The exercise: Can you arrange the entries as a numbered list, starting with the line that contains "Where should I click to: Click the OVL1" and going on through the line that contains "point(226,362)", with any blank lines left out?

+++

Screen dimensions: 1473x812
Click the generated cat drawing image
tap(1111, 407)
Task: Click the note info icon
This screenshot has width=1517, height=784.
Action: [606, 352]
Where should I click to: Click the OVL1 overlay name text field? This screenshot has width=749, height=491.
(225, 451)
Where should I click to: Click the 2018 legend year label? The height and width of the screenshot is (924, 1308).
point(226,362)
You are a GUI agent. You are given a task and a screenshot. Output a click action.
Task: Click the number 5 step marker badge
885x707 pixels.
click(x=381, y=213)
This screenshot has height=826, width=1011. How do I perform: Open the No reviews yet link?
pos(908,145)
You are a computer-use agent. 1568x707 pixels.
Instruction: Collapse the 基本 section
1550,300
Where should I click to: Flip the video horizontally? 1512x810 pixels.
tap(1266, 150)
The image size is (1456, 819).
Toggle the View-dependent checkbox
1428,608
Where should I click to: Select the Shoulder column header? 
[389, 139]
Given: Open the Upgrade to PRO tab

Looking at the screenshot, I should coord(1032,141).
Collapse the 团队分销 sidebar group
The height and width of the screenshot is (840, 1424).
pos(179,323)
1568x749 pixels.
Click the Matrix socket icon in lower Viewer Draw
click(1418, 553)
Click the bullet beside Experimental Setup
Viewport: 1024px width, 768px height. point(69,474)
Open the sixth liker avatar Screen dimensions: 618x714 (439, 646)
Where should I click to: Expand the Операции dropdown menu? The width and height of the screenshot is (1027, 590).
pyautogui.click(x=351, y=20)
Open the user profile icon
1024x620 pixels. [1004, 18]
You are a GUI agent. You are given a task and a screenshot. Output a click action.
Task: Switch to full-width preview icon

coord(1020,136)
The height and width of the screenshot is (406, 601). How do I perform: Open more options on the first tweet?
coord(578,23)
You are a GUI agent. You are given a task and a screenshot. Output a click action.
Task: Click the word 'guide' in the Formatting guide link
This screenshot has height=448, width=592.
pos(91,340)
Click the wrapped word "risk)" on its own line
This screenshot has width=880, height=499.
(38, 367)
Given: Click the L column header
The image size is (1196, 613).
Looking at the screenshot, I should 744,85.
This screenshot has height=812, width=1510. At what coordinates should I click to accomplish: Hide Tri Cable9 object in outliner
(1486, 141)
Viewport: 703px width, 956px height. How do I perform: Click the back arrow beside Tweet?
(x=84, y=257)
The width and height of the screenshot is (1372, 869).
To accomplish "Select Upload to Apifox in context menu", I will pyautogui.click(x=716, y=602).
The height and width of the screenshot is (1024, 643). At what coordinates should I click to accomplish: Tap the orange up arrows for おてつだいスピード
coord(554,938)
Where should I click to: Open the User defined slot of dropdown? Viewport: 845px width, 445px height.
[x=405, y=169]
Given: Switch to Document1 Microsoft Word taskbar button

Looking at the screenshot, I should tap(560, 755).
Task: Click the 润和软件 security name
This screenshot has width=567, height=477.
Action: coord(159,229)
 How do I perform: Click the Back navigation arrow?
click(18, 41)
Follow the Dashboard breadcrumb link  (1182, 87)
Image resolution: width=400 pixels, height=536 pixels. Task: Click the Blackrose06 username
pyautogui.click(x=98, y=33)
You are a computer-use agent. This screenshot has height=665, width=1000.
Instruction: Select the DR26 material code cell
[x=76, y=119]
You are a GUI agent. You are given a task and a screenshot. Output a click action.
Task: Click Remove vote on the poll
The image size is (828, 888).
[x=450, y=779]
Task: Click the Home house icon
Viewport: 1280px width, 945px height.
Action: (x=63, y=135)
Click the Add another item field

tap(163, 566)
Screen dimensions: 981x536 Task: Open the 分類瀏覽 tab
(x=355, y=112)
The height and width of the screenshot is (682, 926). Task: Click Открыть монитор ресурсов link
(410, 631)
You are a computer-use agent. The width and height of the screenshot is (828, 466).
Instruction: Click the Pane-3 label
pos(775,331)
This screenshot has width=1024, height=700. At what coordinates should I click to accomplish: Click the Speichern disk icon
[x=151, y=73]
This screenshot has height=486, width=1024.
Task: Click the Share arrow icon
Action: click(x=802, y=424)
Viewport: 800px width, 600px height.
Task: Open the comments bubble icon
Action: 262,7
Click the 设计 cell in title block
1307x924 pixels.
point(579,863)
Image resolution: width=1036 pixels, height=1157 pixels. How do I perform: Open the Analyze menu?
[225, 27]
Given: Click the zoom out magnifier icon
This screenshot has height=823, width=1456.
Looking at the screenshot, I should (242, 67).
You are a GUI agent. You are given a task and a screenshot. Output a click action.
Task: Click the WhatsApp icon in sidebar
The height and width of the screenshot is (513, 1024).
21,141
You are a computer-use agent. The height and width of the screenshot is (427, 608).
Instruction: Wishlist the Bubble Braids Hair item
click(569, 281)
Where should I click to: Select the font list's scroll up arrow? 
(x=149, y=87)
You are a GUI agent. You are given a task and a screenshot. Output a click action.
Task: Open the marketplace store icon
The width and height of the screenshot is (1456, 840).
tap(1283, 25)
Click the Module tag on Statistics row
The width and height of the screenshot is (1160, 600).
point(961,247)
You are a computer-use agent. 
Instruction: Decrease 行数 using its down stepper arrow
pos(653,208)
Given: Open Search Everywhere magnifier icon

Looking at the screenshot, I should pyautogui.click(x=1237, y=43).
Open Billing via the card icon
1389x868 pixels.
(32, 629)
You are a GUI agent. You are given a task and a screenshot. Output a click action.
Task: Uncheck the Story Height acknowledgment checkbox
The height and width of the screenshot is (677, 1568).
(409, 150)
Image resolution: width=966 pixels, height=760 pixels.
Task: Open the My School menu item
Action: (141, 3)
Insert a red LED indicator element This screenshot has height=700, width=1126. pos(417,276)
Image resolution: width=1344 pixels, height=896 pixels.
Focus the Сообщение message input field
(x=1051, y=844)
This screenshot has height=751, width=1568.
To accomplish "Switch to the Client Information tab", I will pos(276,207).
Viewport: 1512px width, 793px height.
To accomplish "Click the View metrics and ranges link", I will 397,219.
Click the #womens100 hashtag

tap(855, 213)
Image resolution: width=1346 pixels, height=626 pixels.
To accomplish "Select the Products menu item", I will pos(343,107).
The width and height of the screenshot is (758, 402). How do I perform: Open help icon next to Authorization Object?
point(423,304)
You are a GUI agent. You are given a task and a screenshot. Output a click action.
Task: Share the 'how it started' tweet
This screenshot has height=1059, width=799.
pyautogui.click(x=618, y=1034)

+++

Output for this task:
1. Where should I click to: Click the OVL1 overlay name text field? This screenshot has width=749, height=491.
2. (225, 451)
3. Where should I click to: Click the 2018 legend year label? The height and width of the screenshot is (924, 1308).
4. point(226,362)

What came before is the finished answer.